**What the task asks:**
I'd like every entry returned exactly as it is, with the images left out.

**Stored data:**
▬▬▬▬▬▬▬▬▬▬

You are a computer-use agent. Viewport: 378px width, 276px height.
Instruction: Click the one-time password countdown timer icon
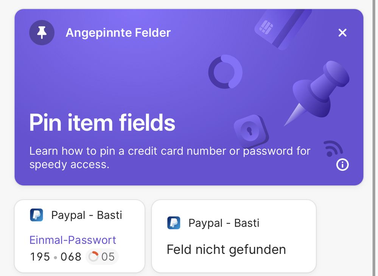pos(93,256)
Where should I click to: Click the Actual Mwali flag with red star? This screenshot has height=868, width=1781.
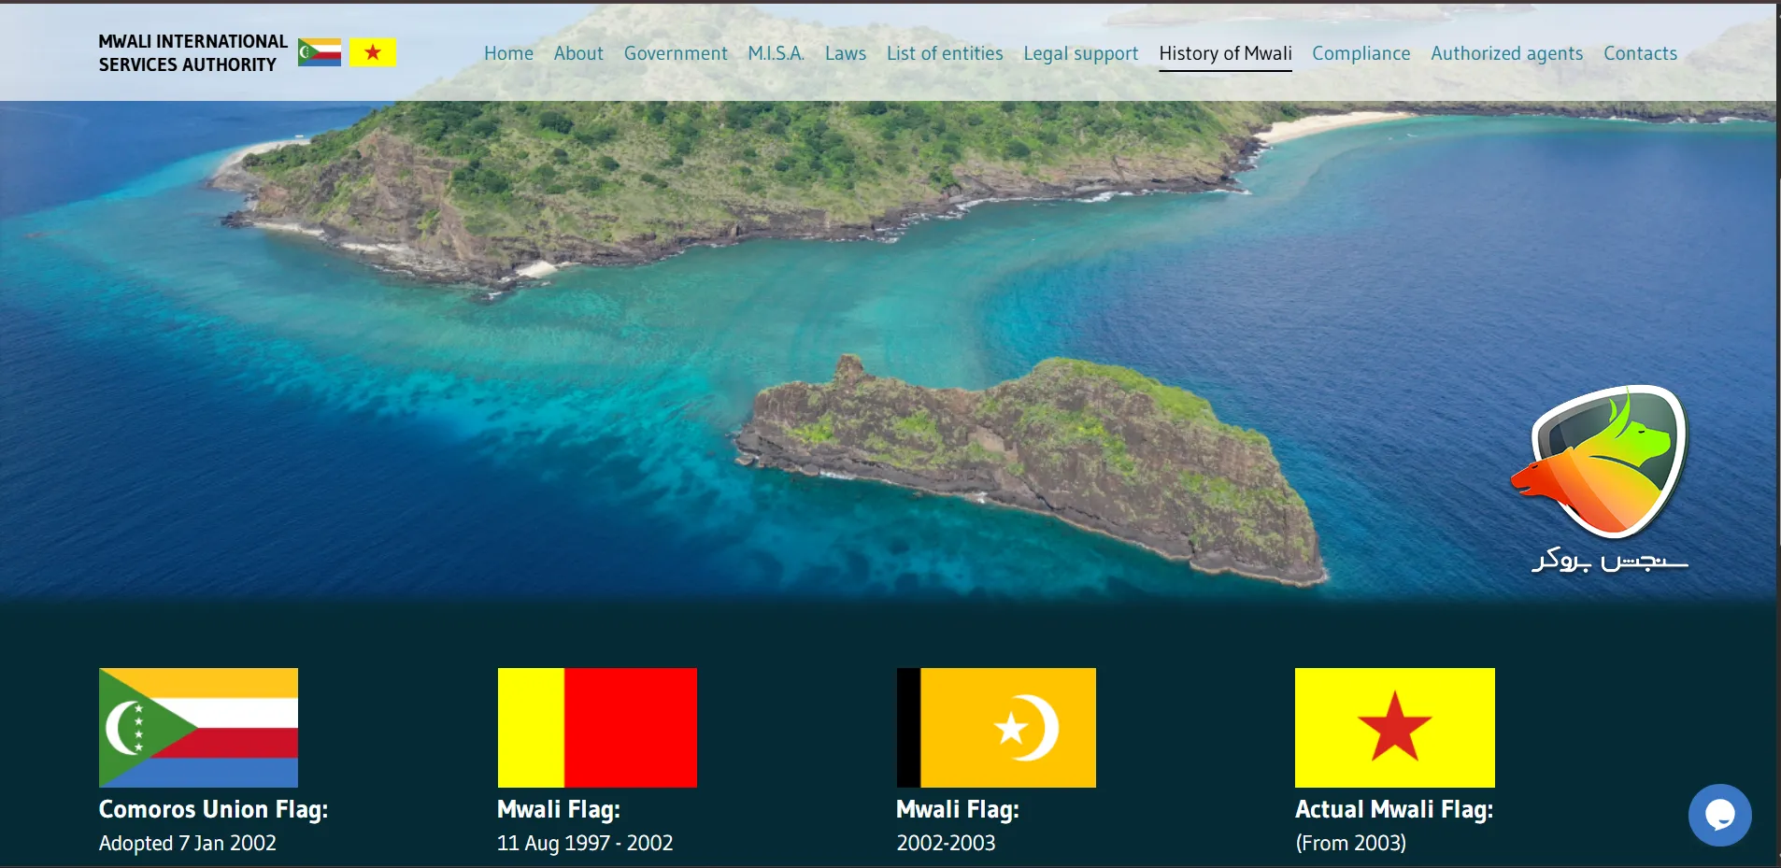point(1394,727)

▬▬▬▬▬▬▬▬▬▬

**Response for this exercise:**
You are a computer-use agent. Viewport: 378px width, 276px height.
Instruction: Click the one-time password countdown timer icon
pos(93,256)
Where should I click to: Click the Actual Mwali flag with red star? This screenshot has height=868, width=1781.
point(1394,727)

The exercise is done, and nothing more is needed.